Art. 24.2 CE
Présomption d’innocence
Condamnations prononcées sans preuve à charge valable et suffisante, ou reposant sur une appréciation des preuves irrationnellement motivée. Le contrôle porte sur la structure du raisonnement, non sur son résultat : il ne s’agit pas de proposer une autre lecture des preuves, mais de montrer qu’il n’existait pas d’élément à charge régulièrement obtenu, ou que le lien entre les éléments retenus et la conclusion ne tient pas.
Voie : contrôle de la structure rationnelle de la preuve.
Art. 24.1 CE
Protection juridictionnelle effective
Décisions non motivées, incohérentes ou arbitraires ; refus d’accès aux voies de recours. Le grief n’est pas qu’une décision soit brève ou défavorable : c’est qu’elle ne réponde pas à ce qui lui était soumis, qu’elle réponde à autre chose, ou qu’elle ferme l’accès à un recours ouvert par la loi. Une motivation succincte n’a de portée constitutionnelle que si elle empêche de comprendre le fondement de la décision.
Voie : défaut de motivation constitutionnellement pertinent.
Art. 24.2 CE
Procès assorti de toutes les garanties
Impartialité du juge, contradictoire, égalité des armes et droit au double degré de juridiction en matière pénale. Ces garanties se défendent au moment même où elles sont mises en cause : une récusation non formée, une preuve admise sans opposition, une pièce non contestée deviennent des faiblesses définitives. C’est là que se joue la différence entre une rupture structurelle, invocable, et une simple insatisfaction procédurale.
Voie : ruptures structurelles de la procédure.
Art. 18 CE
Vie privée et secret des communications
Écoutes téléphoniques, perquisitions et accès aux appareils sans garanties : la preuve illicite au sens constitutionnel. L’enjeu dépasse la pièce contestée : lorsqu’une mesure attentatoire à un droit fondamental est jugée irrégulière, la discussion se déplace vers les preuves qui en dérivent et vers le lien qui les rattache à la mesure initiale. Tout se joue alors sur ce que l’accusation aurait pu obtenir par une autre voie.
Effet : nullité et lien d’illicéité.
Art. 17 CE
Liberté individuelle
Arrestations illégales, incarcérations provisoires non motivées ou disproportionnées, dépassements de délai. Ce qui est contrôlé n’est pas l’opportunité de la mesure mais sa justification : une privation de liberté doit reposer sur une motivation explicite et proportionnée, appréciée au moment où elle est décidée. Lorsque la personne est encore détenue, l’urgence commande d’articuler l’amparo avec une demande de sursis.

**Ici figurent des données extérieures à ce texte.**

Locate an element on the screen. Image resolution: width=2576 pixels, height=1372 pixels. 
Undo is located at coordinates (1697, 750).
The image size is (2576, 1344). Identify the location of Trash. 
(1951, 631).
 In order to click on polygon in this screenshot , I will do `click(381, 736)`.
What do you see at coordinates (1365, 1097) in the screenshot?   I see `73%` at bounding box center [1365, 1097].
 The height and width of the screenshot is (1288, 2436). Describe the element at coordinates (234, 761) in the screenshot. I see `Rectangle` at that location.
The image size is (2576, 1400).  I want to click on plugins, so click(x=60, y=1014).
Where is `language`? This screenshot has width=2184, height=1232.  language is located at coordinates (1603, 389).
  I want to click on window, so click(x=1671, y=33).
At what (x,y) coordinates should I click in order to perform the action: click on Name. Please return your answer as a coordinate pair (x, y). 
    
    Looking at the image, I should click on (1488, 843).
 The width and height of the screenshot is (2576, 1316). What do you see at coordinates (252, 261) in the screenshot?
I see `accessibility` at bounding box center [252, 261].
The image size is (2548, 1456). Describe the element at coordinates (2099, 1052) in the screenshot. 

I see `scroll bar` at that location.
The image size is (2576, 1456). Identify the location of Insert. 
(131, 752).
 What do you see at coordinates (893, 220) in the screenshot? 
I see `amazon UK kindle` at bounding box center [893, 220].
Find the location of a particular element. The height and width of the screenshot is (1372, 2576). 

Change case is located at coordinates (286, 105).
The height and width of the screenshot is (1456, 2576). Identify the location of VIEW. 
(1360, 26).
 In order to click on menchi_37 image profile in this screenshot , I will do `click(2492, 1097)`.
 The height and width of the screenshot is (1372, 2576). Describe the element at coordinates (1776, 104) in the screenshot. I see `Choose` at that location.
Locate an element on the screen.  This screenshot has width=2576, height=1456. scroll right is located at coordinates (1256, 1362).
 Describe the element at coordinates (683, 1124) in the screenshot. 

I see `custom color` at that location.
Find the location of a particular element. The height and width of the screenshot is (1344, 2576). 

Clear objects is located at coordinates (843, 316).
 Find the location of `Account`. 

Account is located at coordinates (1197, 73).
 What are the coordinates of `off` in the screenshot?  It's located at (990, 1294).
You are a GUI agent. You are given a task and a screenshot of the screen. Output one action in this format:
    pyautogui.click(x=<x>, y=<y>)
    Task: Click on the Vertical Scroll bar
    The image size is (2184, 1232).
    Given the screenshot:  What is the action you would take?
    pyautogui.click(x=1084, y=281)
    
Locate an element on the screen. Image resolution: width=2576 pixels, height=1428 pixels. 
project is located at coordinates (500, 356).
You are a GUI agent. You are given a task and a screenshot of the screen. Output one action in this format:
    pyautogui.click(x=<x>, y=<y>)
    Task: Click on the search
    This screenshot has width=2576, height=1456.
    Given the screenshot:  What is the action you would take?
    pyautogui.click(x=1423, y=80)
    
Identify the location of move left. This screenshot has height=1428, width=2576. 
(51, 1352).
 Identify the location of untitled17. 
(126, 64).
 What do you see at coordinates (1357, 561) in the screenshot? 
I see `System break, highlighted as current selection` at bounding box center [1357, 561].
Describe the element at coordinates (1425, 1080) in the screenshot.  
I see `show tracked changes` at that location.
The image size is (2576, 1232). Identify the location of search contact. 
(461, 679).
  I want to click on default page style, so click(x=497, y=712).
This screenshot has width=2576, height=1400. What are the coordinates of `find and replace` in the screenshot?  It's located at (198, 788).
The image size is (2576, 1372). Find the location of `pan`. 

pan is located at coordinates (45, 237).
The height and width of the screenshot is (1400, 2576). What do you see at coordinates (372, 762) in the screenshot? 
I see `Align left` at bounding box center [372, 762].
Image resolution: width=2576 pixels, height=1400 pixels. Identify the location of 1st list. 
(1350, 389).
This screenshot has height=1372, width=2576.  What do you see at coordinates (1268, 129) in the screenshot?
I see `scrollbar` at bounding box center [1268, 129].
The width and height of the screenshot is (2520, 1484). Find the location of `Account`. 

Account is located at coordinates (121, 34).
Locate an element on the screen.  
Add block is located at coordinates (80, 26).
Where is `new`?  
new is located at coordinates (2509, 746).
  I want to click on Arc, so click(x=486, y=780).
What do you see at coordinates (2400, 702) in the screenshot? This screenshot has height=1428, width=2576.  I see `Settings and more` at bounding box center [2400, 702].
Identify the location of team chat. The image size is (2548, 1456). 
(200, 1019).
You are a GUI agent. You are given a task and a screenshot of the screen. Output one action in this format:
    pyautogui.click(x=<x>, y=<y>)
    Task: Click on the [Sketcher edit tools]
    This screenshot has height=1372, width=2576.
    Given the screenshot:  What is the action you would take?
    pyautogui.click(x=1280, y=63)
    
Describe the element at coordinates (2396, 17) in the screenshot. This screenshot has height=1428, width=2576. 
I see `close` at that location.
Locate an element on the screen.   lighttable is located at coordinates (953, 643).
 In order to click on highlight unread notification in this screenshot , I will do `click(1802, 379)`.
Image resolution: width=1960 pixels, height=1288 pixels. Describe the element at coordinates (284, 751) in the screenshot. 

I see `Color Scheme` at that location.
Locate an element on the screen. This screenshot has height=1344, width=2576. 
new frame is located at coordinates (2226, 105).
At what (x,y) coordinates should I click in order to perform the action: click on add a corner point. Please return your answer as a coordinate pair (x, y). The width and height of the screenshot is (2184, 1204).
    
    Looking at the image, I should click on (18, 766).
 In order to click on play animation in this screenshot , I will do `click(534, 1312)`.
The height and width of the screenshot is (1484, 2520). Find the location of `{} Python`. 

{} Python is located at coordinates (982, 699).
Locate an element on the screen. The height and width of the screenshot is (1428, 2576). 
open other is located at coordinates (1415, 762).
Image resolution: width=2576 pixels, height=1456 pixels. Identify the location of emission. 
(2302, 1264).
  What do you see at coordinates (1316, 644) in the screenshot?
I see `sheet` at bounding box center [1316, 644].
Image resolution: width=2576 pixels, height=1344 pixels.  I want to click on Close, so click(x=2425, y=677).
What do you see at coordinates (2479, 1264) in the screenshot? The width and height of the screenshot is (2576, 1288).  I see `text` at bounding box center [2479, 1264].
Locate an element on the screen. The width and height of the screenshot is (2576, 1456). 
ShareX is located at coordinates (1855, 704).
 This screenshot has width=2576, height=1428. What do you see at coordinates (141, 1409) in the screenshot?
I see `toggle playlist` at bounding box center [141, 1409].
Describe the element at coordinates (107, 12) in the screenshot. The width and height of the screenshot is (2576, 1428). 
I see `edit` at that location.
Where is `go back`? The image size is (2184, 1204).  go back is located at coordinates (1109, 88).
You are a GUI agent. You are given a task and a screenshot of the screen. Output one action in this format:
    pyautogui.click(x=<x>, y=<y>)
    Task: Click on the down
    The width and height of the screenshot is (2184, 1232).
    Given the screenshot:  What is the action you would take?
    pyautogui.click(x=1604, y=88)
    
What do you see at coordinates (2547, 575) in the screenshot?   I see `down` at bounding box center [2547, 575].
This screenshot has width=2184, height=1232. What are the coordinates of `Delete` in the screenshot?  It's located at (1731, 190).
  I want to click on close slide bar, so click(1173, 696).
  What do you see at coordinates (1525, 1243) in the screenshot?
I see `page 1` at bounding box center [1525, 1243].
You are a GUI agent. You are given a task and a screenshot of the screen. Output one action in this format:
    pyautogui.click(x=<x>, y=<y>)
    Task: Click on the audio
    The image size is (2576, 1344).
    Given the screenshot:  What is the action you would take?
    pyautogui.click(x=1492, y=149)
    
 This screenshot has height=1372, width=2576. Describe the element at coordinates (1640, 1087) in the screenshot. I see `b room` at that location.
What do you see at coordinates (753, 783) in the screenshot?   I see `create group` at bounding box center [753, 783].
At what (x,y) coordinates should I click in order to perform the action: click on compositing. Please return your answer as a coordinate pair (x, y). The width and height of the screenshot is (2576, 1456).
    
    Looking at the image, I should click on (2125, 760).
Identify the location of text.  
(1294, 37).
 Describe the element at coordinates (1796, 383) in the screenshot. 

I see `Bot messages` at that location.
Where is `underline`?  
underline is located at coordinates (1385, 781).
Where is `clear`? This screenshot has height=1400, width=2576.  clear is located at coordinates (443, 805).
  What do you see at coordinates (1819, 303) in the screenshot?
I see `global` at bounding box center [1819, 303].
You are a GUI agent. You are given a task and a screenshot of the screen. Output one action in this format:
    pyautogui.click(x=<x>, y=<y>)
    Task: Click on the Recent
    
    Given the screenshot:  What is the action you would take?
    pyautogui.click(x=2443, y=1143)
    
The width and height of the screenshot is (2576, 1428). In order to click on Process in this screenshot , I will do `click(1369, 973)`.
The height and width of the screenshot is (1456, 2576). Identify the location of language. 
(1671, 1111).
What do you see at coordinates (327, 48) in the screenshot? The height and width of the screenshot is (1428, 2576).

Voie : amparo traité avec une célérité particulière.
Art. 25 CE
Légalité pénale
Applications extensives ou imprévisibles des incriminations, et difficultés de rétroactivité de la loi pénale. La garantie ne se limite pas à exiger une loi écrite : elle impose que l’interprétation retenue demeure prévisible pour le destinataire de la norme. Le grief consiste donc à démontrer que le comportement jugé a été rattaché à une incrimination par un raisonnement que nul ne pouvait raisonnablement anticiper.
Voie : garantie de précision de la loi.
Art. 44 LOTC
Conditions du recours d’amparo
Épuisement de la voie juridictionnelle, invocation préalable et délai de 30 jours : le triple filtre formel. Les trois conditions sont cumulatives et s’apprécient séparément : il ne suffit pas d’avoir épuisé les recours si le grief n’a pas été invoqué en temps utile, ni d’avoir tout invoqué si la requête est déposée hors délai. La plupart des irrecevabilités se jouent ici, avant tout examen du droit invoqué.
Délai : 30 jours à compter de la dernière décision.
Art. 241 LOPJ
Incident de nullité
Étape préalable nécessaire lorsque la violation n’a pas pu être dénoncée plus tôt : son omission entraîne l’irrecevabilité de l’amparo. La difficulté tient à ce qu’il n’est ni toujours obligatoire ni toujours facultatif : il s’impose lorsque la violation naît de la dernière décision elle-même, et devient superflu lorsqu’elle pouvait déjà être dénoncée. Se tromper de côté fait perdre le recours, par irrecevabilité ou par expiration du délai.
Délai : 20 jours devant la juridiction qui a rendu la décision.
Art. 56 LOTC
Sursis à exécution
Mesure conservatoire destinée à éviter que l’amparo ne perde son objet : essentielle face aux peines privatives de liberté. L’articulation est délicate : plus la peine est brève, plus l’exécution risque de vider le recours de son objet ; plus elle est longue, plus l’intérêt général à l’exécution est opposé au demandeur. La demande se motive donc sur le caractère irréparable du préjudice, non sur les chances de succès au fond.
Critère : préjudice irréparable et absence de trouble grave.